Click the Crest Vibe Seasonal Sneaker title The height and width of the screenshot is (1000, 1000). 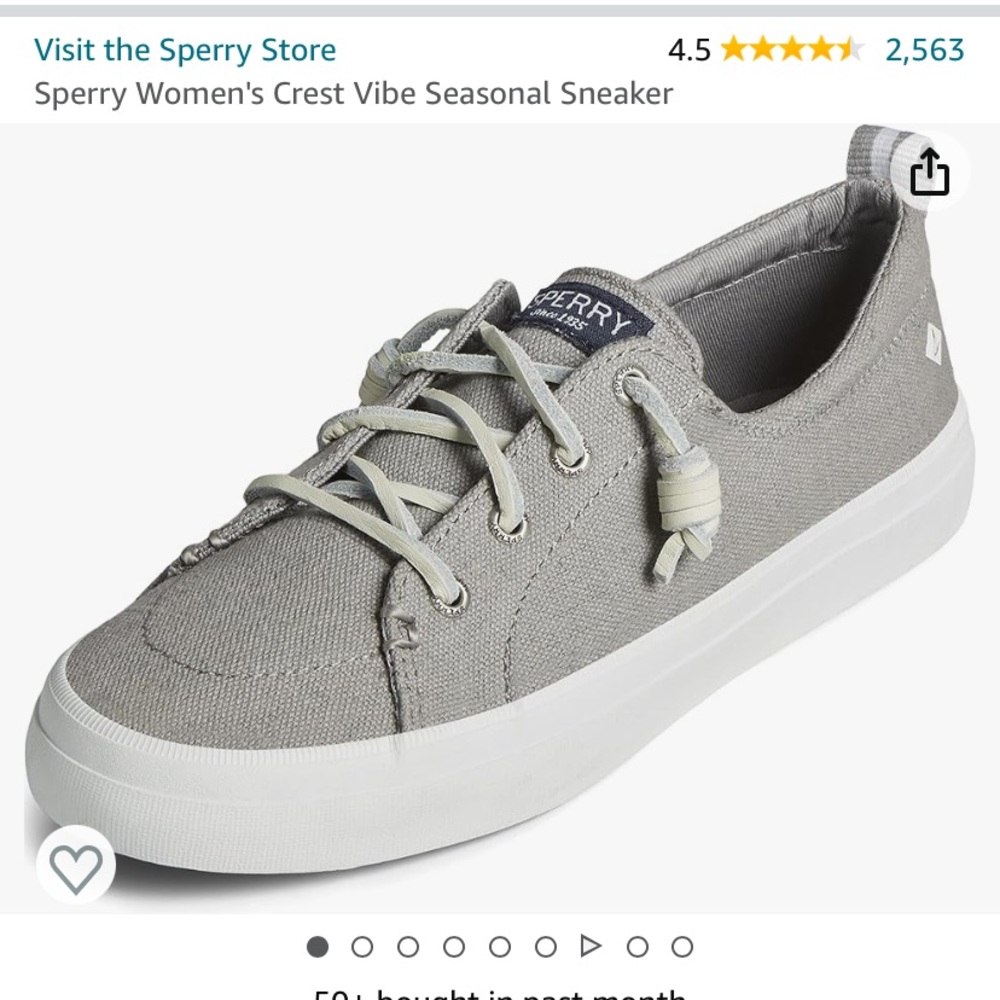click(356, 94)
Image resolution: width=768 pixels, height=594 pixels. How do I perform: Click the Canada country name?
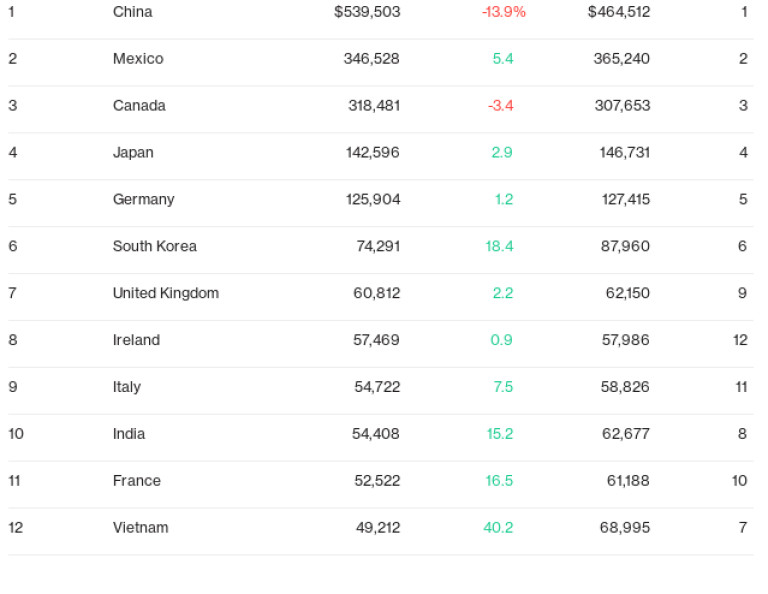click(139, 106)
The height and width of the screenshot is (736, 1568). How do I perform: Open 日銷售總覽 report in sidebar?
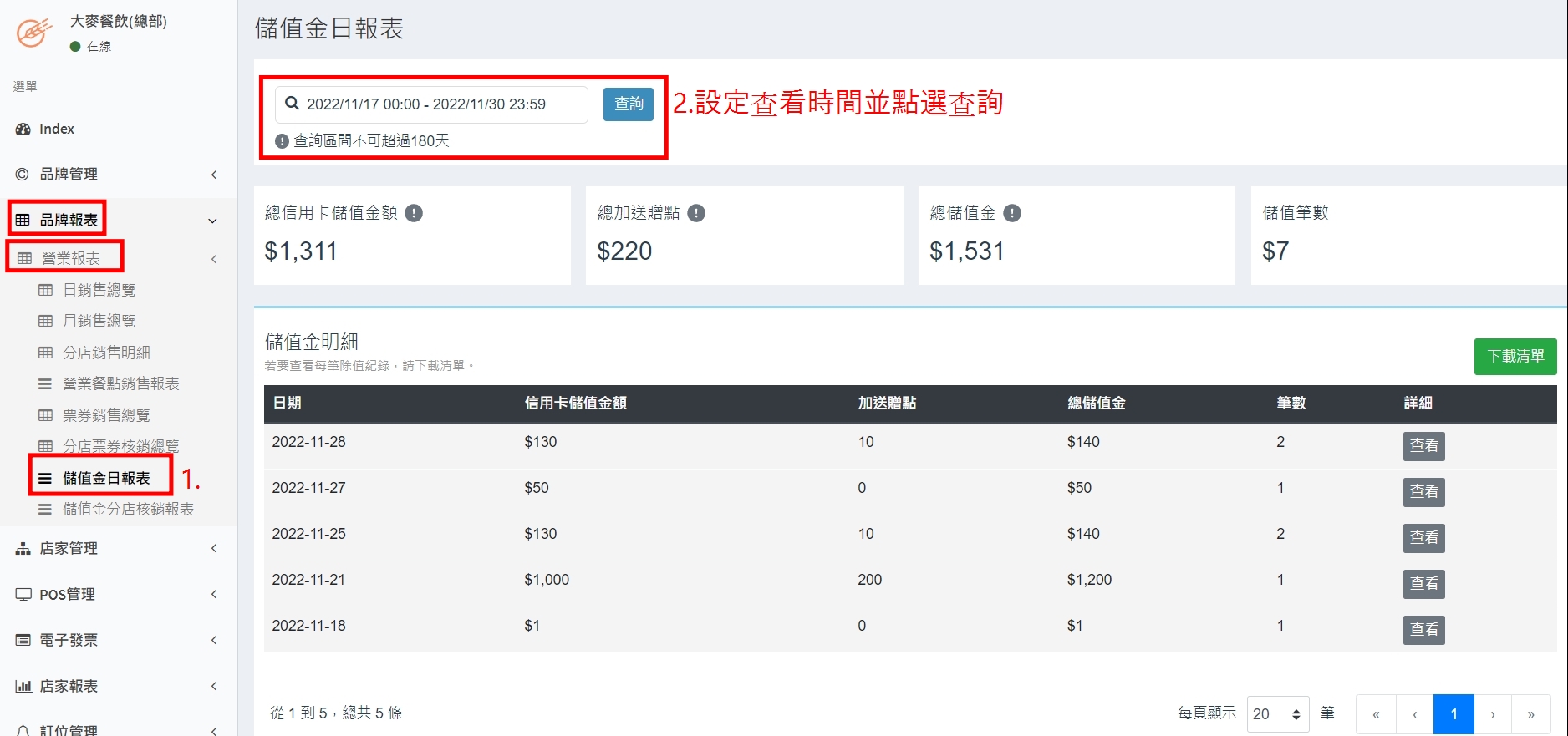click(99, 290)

◇ ◇ ◇ ◇ ◇ ◇ ◇

# [WHAT TO WORK ON]
Starting at the line that holds "The height and width of the screenshot is (736, 1568)." and ending at the last line of the material above, repeat each line exactly, both ends included, and leave the pictures out.

# [FINAL ANSWER]
The height and width of the screenshot is (736, 1568). How do I perform: Open 日銷售總覽 report in sidebar?
click(99, 290)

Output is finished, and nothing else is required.